Problem description: Please set down exactly the lines of the listing below from the line containing "[LinkedIn] (1470, 20)" through the line containing "Inloggen (1067, 20)", both lines included, leaving out all other lines.

Exercise data:
══════════════════════════════

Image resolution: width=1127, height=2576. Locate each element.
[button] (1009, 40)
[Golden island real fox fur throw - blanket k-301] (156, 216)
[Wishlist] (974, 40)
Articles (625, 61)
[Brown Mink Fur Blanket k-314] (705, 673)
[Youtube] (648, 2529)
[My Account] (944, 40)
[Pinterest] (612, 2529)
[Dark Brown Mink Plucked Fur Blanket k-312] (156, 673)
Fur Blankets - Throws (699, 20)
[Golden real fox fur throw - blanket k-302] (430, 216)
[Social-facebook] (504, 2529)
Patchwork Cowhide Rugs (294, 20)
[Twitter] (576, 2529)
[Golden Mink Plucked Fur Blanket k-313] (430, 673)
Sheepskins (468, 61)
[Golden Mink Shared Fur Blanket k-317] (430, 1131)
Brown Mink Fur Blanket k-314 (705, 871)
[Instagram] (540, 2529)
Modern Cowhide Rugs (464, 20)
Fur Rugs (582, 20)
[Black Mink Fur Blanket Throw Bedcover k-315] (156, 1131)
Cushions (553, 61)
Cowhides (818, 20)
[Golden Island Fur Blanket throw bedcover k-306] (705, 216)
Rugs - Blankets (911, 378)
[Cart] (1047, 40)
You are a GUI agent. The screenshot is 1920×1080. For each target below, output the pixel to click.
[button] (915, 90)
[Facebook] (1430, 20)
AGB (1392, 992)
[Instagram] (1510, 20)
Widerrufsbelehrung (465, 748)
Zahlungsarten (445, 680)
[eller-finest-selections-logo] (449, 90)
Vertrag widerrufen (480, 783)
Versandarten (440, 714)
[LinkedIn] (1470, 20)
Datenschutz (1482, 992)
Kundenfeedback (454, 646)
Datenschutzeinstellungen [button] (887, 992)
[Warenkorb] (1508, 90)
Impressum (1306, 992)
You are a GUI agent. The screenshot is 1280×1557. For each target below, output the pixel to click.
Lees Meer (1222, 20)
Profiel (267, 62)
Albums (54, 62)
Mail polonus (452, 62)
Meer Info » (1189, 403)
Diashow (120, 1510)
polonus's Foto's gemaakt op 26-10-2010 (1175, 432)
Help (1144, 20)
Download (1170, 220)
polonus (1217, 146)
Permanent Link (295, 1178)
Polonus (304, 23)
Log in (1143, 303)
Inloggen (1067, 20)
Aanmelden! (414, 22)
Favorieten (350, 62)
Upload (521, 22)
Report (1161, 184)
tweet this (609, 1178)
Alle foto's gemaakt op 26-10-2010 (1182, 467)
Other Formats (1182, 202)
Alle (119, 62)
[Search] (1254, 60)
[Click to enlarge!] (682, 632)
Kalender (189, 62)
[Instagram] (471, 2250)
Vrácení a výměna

══════════════════════════════

Completed exercise:
[LinkedIn] (1470, 20)
Datenschutz (1482, 992)
Kundenfeedback (454, 646)
Datenschutzeinstellungen [button] (887, 992)
[Warenkorb] (1508, 90)
Impressum (1306, 992)
You are a GUI agent. The screenshot is 1280×1557. For each target below, output the pixel to click.
Lees Meer (1222, 20)
Profiel (267, 62)
Albums (54, 62)
Mail polonus (452, 62)
Meer Info » (1189, 403)
Diashow (120, 1510)
polonus's Foto's gemaakt op 26-10-2010 (1175, 432)
Help (1144, 20)
Download (1170, 220)
polonus (1217, 146)
Permanent Link (295, 1178)
Polonus (304, 23)
Log in (1143, 303)
Inloggen (1067, 20)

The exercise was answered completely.